In other words, biological systems replicate, whereas devices and artefacts made by human beings don’t. This difference is fundamental. Such a dissimilarity is so significant that it undermines the analogy between biological systems (in general) and biomolecular machines (specifically) and human designs, invalidating the conclusion that life must stem from a Mind.

This is not the first time I have encountered this objection. Still, I don’t find it compelling because it fails to take into account manmade machines that do, indeed, replicate.

Von Neumann’s Universal Self-Constructor

In the 1940s, mathematician, physicist, and computer scientist John von Neumann (1903–1957) designed a hypothetical machine called a universal constructor. This machine is a conceptual apparatus that can take materials from the environment and build any machine, including itself. The universal constructor requires instructions to build the desired machines and to build itself. It also requires a supervisory system that can switch back and forth between using the instructions to build other machines and copying the instructions prior to the replication of the universal constructor.

Von Neumann’s universal constructor is a conceptual apparatus, but today researchers are actively trying to design and build self-replicating machines.2 Much work needs to be done before self-replicating machines are a reality. Nevertheless, one day machines will be able to reproduce, making copies of themselves. To put it another way, reproduction isn’t necessarily a quality that distinguishes machines from biological systems.

It is interesting to me that a description of von Neumann’s universal constructor bears remarkable similarity to a description of a cell. In fact, in the context of the origin-of-life problem, astrobiologists Paul Davies and Sara Imari Walker noted the analogy between the cell’s information systems and von Neumann’s universal constructor.3 Davies and Walker think that this analogy is key to solving the origin-of-life problem. I would agree. However, Davies and Walker support an evolutionary origin of life, whereas I maintain that the analogy between cells and von Neumann’s universal constructor adds vigor to the revitalized Watchmaker argument and, in turn, the scientific case for a Creator.

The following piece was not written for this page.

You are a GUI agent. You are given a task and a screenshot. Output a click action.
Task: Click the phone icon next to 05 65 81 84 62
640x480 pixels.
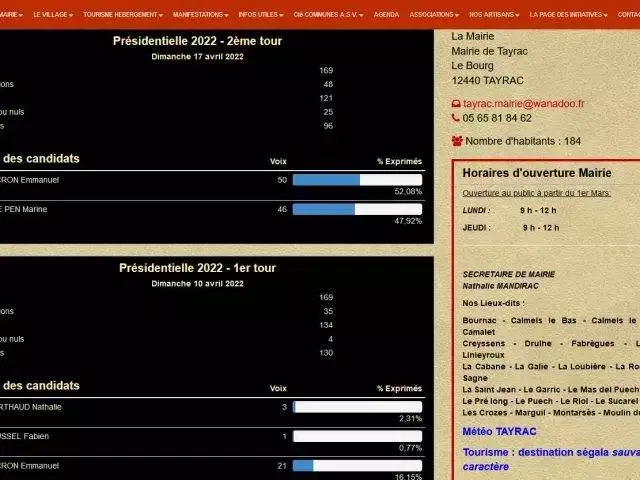click(457, 118)
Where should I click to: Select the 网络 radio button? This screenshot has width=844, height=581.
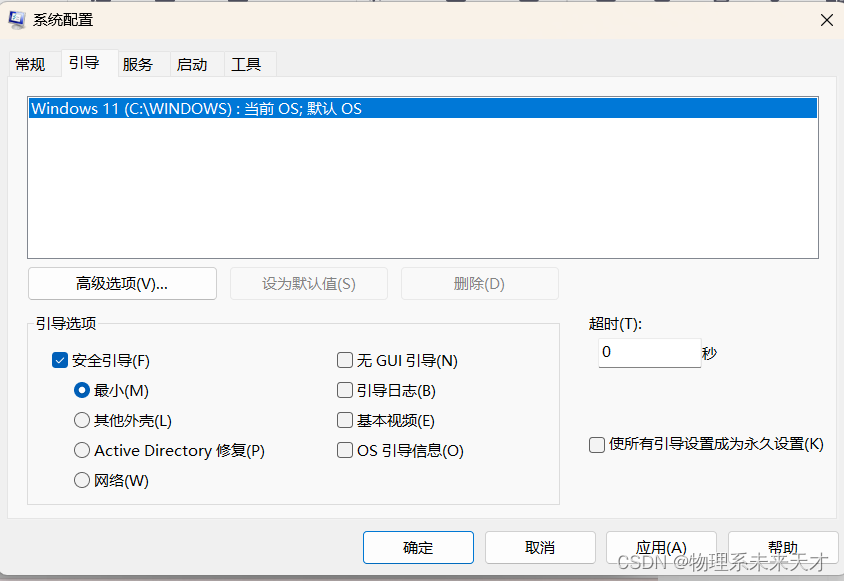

In other words, the reproduction objection to the Watchmaker argument has little going for it. Self-replication is not the basis for viewing biomolecular machines as fundamentally dissimilar to machines created by human designers. Instead, self-replication stands as one more machine-like attribute of biochemical systems. It also highlights the sophistication of biological systems compared to systems produced by human designers. We are a far distance away from creating machines that are as sophisticated as the machines found inside the cell. Nevertheless, as we continue to move in that direction, I think the case for a Creator will become even more compelling.

Who knows? With insights such as these maybe one day we will return to the good old days of biology, when teleology was paramount.

Resources

Biomolecular Machines and the Watchmaker Argument

Responding to Challenges to the Watchmaker Argument

Endnotes
  1. “Whenever you depart, in the least, from the similarity of the cases, you diminish proportionably the evidence; and may at last bring it to a very weak analogy, which is confessedly liable to error and uncertainty.” David Hume, “Dialogues Concerning Natural Religion,” in Classics of Western Philosophy, 3rd ed., ed. Steven M. Cahn, (1779; repr., Indianapolis: Hackett, 1990), 880.
  2. For example, Daniel Mange et al., “Von Neumann Revisited: A Turing Machine with Self-Repair and Self-Reproduction Properties,” Robotics and Autonomous Systems 22 (1997): 35-58, https://doi.org/10.1016/S0921-8890(97)00015-8; Jean-Yves Perrier, Moshe Sipper, and Jacques Zahnd, “Toward a Viable, Self-Reproducing Universal Computer,” Physica D: Nonlinear Phenomena
    97, no. 4 (October 15, 1996): 335–52, https://doi.org/10.1016/0167-2789(96)00091-7; Umberto Pesavento, “An Implementation of von Neumann’s Self-Reproducing Machine,” Artificial Life 2, no. 4 (Summer 1995): 337–54, https://doi.org/10.1162/artl.1995.2.4.337.
  3. Sara Imari Walker and Paul C. W. Davies, “The Algorithmic Origins of Life,” Journal of the Royal Society Interface 10 (2013), doi:10.1098/rsif.2012.0869.